Alice Oswald

B. 1966
JUNE 09: Poet Alice Oswald attends the Hay Festival on June 9, 2012 in Hay-on-Wye, Wales.
Photo by David Levenson/Getty Images

Poet Alice Oswald was trained as a classicist at New College, University of Oxford. Revered as a major poet in her native England, her honors include prestigious awards like the T.S. Eliot Prize and the Griffin Poetry Prize.

Oswald is the author of 11 collections of poetry. Her first collection of poetry, The Thing in the Gap-Stone Stile (1996), received a Forward Poetry Prize for Best First Collection. She often works in book-length projects and is known for her interests in gardening, ecology, and music. Her second book, Dart (2002), was the outcome of years of primary and secondary research into the history, environment, and community along the River Dart in Devon, England.

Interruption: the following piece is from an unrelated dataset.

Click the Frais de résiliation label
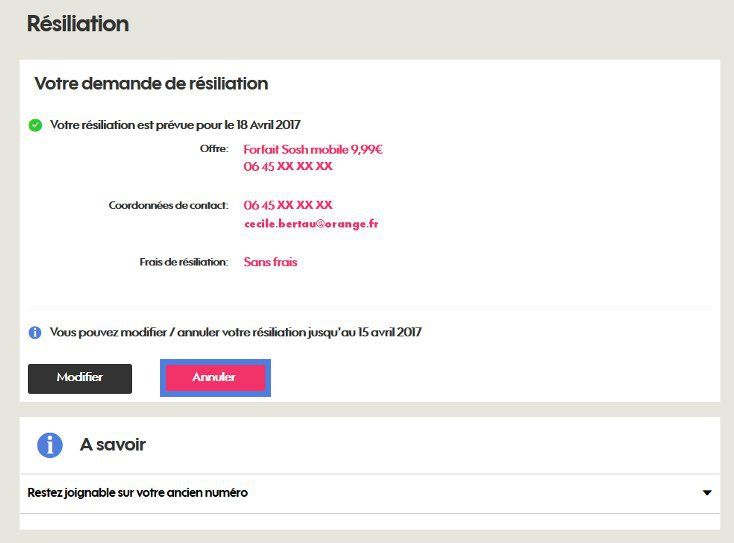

She followed those collections with Woods, etc. (2005), winner of a Geoffrey Faber Memorial Prize; Weeds and Wild Flowers (2009), illustrated by Jessica Greenman; A Sleepwalk on the Severn (2009); and Memorial (2011), a reworking of Homer’s Iliad that has received high critical praise for its innovative approach and stunning imagery, which won the 2013 Warwick Prize for writing. Oswald was the first poet to win the prize. Her other books include Falling Awake (2016), Nobody (2019); and A Short Story of Falling (2020). Oswald has also edited an anthology of nature poetry titled The Thunder Mutters: 101 Poems for the Planet (2006).
 
Oswald’s many honors and awards include an Eric Gregory Award, an Arts Foundation Award for Poetry, a Forward Prize for Best Single Poem, and a Ted Hughes Award. In 2019, she became the first woman to be appointed as Oxford University Professor of Poetry, a four-year tenure.

 She lives in Devon with her husband and three children.